Process complex grouping operations. For example, you could conduct "What if" experiments to study the effect of grouping departments into logical business units. The input to the tool would be pairs of departments to group together, and the result would be departments assigned to a new representative "department group."
The Pair-to-Group tool has a central role in merge/purge processes. To understand why this is so, consider the "record comparison" phase of a merge/purge process. Typically, the entire set of records is sorted multiple ways, and then the Window Compare tool marches down the records and compares records that are close to each other. When two records match, a pair of identifying values (one for each record) is written to the output. This generated table of pairs becomes the input to the Pair-to-Group tool.
The task performed by Pair-to-Group is similar to the task of figuring out who all your friends are, no matter how distantly connected. If you first consider all of your friends, then your friends' friends, and so on indefinitely, you will eventually arrive at a group of people that are all distantly-connected friends.
Pair-to-Group does the same thing with records: if record A is equal to record B, and B is equal to C, then A, B, and C all belong to the same group. In merge/purge, all records belonging to the same group are considered duplicates of each other, and should be reconciled into a single record.
For example, if the input is:
ID_1 | ID_2 |
---|---|
A | B |
C | D |
E | F |
D | A |
A, B, C, and D all are assigned to group A, because A=B, C=D, and D=A. Records E and F are assigned to their own group because they are not equivalent to anything else.

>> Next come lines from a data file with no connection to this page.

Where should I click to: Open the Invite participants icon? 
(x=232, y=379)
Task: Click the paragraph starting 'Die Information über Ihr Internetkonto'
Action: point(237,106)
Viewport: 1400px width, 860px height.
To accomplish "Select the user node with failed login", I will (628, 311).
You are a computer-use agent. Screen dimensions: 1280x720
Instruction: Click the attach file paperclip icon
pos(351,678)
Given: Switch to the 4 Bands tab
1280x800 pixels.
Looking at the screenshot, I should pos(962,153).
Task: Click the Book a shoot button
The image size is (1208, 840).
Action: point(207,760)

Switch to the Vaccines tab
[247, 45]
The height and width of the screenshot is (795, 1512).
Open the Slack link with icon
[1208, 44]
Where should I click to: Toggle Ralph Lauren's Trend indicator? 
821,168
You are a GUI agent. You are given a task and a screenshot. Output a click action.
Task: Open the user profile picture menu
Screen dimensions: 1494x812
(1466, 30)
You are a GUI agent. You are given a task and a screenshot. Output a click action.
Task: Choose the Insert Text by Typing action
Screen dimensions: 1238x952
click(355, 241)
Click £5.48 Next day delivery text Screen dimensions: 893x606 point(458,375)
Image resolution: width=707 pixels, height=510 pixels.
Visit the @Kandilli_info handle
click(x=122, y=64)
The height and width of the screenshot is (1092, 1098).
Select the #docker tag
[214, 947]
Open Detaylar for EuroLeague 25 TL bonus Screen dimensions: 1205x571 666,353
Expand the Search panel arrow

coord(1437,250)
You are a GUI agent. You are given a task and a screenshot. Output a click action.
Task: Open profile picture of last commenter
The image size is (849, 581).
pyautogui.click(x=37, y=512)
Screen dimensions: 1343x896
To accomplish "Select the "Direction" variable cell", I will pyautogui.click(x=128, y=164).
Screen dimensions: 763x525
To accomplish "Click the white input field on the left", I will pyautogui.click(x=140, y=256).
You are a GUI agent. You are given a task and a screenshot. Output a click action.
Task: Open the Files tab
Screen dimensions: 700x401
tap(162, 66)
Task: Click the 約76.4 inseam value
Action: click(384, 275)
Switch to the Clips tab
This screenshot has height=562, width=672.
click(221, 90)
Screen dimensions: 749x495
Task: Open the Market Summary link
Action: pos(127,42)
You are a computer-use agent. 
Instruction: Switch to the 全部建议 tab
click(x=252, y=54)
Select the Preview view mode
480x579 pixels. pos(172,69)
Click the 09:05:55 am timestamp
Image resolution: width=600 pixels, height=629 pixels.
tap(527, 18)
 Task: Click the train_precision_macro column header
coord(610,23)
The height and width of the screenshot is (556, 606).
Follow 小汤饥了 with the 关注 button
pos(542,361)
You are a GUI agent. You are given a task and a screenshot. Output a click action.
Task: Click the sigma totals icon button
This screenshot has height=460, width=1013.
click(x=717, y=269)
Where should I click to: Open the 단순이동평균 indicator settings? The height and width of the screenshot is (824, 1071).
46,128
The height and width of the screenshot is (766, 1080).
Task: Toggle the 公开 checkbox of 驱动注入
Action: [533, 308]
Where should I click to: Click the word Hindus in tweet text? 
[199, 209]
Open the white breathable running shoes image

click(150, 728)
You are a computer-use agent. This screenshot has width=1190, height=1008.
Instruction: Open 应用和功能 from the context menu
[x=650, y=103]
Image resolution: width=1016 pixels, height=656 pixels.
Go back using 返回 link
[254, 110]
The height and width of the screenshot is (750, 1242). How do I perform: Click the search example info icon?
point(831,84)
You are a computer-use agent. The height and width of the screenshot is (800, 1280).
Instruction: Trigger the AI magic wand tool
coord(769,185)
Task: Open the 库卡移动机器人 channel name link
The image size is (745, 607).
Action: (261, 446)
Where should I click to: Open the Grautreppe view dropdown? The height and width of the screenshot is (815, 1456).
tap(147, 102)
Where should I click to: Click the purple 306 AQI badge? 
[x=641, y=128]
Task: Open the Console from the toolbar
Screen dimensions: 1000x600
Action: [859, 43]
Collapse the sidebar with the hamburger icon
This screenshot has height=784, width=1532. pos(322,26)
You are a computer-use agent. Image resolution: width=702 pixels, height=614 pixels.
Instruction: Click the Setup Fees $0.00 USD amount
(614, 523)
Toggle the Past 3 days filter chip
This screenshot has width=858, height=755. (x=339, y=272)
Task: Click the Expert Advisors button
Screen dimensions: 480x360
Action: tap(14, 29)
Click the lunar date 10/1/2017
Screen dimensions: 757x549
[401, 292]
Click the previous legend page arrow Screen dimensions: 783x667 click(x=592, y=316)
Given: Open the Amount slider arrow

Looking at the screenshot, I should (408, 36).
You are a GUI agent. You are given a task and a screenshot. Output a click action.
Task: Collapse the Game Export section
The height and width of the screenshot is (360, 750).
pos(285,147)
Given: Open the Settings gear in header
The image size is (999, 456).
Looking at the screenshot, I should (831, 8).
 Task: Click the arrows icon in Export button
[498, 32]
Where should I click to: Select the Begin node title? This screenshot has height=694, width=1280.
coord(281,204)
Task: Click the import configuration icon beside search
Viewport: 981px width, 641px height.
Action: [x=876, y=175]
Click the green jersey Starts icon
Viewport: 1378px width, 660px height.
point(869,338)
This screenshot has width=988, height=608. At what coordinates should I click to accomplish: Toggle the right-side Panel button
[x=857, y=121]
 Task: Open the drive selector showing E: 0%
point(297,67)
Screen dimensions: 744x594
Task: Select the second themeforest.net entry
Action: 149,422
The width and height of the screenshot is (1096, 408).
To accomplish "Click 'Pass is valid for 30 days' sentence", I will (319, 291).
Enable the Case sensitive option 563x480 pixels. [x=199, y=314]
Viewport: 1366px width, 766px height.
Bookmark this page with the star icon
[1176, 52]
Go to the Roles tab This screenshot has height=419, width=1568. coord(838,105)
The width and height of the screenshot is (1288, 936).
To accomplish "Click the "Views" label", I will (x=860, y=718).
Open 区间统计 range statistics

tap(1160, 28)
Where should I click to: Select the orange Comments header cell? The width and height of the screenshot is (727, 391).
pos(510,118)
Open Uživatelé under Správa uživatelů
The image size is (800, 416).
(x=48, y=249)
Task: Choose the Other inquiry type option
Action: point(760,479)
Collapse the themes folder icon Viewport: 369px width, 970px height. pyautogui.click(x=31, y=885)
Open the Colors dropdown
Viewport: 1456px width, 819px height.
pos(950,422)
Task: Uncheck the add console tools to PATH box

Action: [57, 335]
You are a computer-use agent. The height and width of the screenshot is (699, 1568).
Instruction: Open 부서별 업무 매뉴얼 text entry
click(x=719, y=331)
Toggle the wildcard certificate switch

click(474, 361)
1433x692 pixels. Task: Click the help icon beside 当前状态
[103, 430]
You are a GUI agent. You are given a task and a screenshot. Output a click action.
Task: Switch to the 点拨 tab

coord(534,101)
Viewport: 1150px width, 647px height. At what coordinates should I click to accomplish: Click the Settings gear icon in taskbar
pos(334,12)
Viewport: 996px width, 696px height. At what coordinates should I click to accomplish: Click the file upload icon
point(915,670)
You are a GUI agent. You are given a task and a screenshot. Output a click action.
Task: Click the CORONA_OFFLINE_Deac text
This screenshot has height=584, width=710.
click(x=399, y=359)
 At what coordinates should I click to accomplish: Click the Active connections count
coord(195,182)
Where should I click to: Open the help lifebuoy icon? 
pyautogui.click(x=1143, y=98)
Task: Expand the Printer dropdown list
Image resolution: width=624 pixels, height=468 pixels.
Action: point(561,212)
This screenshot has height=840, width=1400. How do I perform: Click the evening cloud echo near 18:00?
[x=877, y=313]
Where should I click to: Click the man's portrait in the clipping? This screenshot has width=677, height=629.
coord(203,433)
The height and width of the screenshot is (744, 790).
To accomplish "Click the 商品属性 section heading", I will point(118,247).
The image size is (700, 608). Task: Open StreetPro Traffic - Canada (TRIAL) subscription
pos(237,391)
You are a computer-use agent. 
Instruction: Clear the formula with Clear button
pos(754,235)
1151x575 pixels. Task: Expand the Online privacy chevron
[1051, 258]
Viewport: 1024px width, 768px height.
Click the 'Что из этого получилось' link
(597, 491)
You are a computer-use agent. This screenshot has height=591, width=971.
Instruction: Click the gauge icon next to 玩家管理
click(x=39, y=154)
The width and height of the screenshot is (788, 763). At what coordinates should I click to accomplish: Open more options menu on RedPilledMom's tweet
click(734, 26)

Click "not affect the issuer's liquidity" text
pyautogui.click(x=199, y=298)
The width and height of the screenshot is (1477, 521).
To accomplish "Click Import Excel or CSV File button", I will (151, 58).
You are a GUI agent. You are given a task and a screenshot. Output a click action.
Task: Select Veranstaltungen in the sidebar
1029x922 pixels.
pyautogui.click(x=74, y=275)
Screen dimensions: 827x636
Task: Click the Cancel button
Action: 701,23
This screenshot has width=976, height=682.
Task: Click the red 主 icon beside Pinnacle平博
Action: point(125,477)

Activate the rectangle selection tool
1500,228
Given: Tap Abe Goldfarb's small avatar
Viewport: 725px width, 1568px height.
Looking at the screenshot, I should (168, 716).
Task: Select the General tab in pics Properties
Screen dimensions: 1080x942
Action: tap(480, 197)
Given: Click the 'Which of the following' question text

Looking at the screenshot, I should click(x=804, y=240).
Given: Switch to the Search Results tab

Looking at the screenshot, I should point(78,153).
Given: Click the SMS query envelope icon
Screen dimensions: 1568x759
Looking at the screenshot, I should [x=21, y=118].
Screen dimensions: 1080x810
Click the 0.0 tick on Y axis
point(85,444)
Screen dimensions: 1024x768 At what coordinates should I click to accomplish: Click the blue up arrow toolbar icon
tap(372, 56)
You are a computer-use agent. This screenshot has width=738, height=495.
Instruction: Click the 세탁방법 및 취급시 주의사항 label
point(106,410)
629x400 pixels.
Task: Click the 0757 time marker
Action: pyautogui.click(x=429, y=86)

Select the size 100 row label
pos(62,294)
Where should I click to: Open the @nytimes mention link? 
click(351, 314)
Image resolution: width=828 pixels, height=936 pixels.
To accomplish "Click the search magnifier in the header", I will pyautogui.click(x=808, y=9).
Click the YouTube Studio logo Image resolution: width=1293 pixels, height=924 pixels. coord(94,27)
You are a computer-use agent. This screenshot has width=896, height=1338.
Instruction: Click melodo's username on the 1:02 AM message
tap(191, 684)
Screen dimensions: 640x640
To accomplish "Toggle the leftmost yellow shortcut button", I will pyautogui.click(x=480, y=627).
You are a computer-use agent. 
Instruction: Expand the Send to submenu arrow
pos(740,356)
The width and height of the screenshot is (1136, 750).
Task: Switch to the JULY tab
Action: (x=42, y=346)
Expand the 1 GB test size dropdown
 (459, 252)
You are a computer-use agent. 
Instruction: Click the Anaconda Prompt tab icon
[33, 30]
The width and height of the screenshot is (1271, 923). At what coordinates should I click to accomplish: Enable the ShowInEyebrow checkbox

Thus, the Pair-to-Group output will be:
ID_KEY | ID_GROUP |
---|---|
A | A |
B | A |
C | A |
D | A |
E | E |
F | E |
Pair to Group tool configuration parameters
The Pair to Group tool has a single set of configuration parameters in addition to the standard execution options.
Parameter | Description |
---|---|
Left field | Input field containing the left value of the pair. |
Right field | input field containing the right value of the pair. |
Use smallest identifier | If selected, the first (smallest) value within a group becomes the "master" record in merge/purge processes. |
Order output | Order of the output data. This is optional and defaults to By group. |
Configure the Pair-to-Group tool
Select the Pair-to-Group tool.
Go to the Configuration tab on the Properties pane.
In the Left field list, select the first field that defines the pair.
In the Right field list, select the second field that defines the pair.
Optionally, clear the Use smallest identifier box to select the largest ID as the "master" record in merge/purge processes.
Output field names are generated automatically. If the Left and Right input field names have a common prefix, then the output field names will take the form CommonPrefix_KEY
and CommonPrefix_GROUP
.
Specify an Order output, defining the order of the output data. The tool runs fastest when output is ordered By key.
Optionally, go to the Execution tab, and then set Web service options.